Technical Perspective: XNOR-Networks – Powerful but Tricky

You can now run computations on your phone that would have been unthinkable a few years ago. But as small devices get smarter, we discover new uses for them that overwhelm their resources. If you want your phone to recognize a picture of your face (image classification) or to find faces in pictures (object detection), you want it to run a convolutional neural net (CNN).

Modern computer vision applications are mostly built using CNNs. This is because vision applications tend to have a classifier at their heart—so, for example, one builds an object detector by building one classifier that tells whether locations in an image could contain an object, then another that determines what the object is. CNNs consist of a sequence of layers. Each takes a block of data which has two spatial dimensions (like an image) and one feature dimension (for an image, red, green, and blue), and then makes another such block, which it passes to the next layer. Most layers apply a convolution and a nonlinearity to their input, typically increasing the feature dimension. Some layers reduce the spatial dimension by pooling spatial windows in the input block. So, one might pool by replacing 2×2 non-overlapping windows with the largest value in that window. The final layer is usually classification by logistic regression.

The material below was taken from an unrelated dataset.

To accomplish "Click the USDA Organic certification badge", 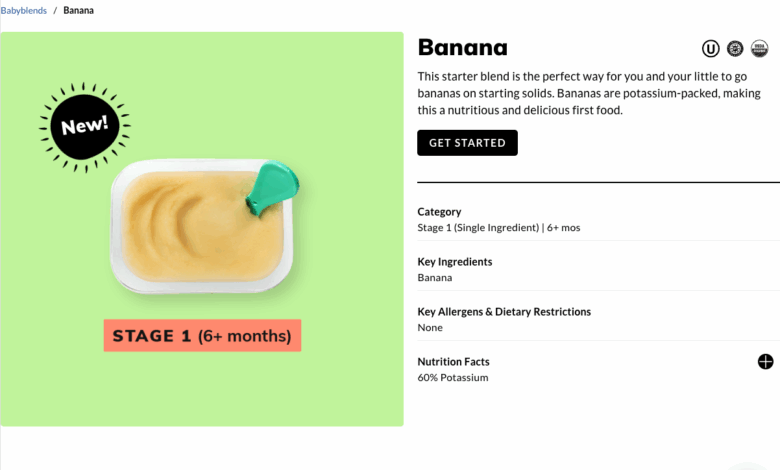I will 759,49.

CNNs yield excellent classifiers, because the training process chooses image features that are useful for the particular classification task in hand. For this to work, some layers must have quite large feature dimensions, and the network needs to have many layers (yielding a "deep" network). Deep networks produce image features that have very wide spatial support and are complicated composites. One should think of a single convolutional layer as a pattern detector; a deep network detects patterns of patterns of patterns.

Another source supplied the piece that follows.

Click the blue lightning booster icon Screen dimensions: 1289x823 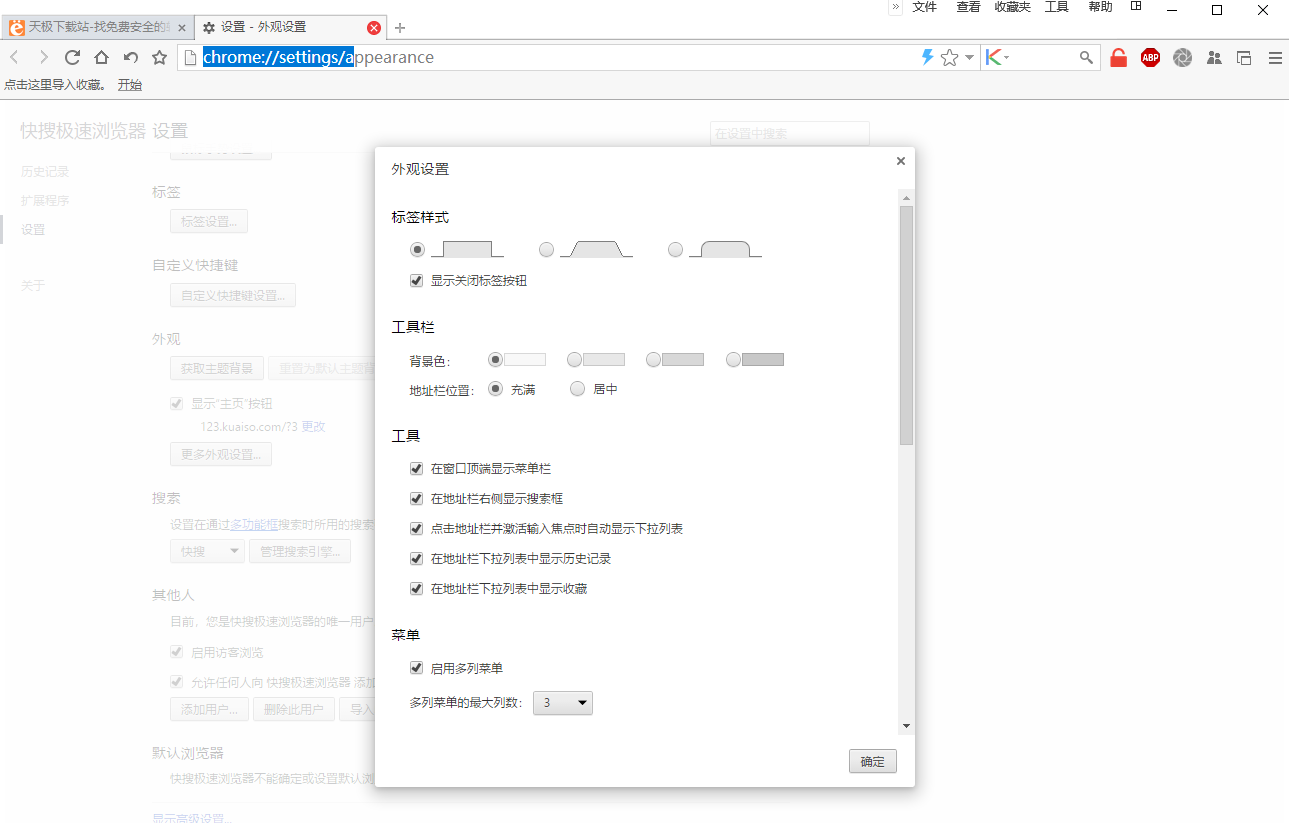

All this means that CNNs tend to have a very large number of floating-point parameters, meaning that running a CNN has traditionally required a GPU (or patience!). Building networks with few parameters tends to result in classifiers that aren't accurate. But a CNN's parameters are redundant. For example, once a CNN has been trained, some procedures for compressing its parameters don't significantly affect its accuracy. CNNs can respond badly to apparently minor changes. For example, changing from single precision to double precision arithmetic can significantly affect accuracy.

How, then, to produce a CNN that is small enough to run on a mobile device, and accurate enough to be worth using? The strategies in the following paper are the best known to date. One builds a CNN where every parameter is represented by a single bit, yielding a very large reduction in size and a speedup (a binary weight network or BWN). In a BWN, layers apply binary weights to real valued inputs to get real valued outputs. Even greater improvements in size and speed can be obtained by insisting that layers accept and produce single bit data blocks (an XNOR-network). Multiplying data by weights in an XNOR-network is particularly efficient, so very significant speedups are available.

Producing a useful XNOR-network requires a variety of tricks. Pooling binary values loses more information than pooling real values, so pooling layers must be adjusted. Batch normalization layers must be moved around. Training a conventional CNN then quantizing the weights produces a relatively poor classifier. Better is to train the CNN so it "knows" the weights will be quantized, using a series of clever tricks described in the paper. It helps to adjust the labels used for training with a measure of image similarity; these refinements are adjusted dynamically throughout the training process.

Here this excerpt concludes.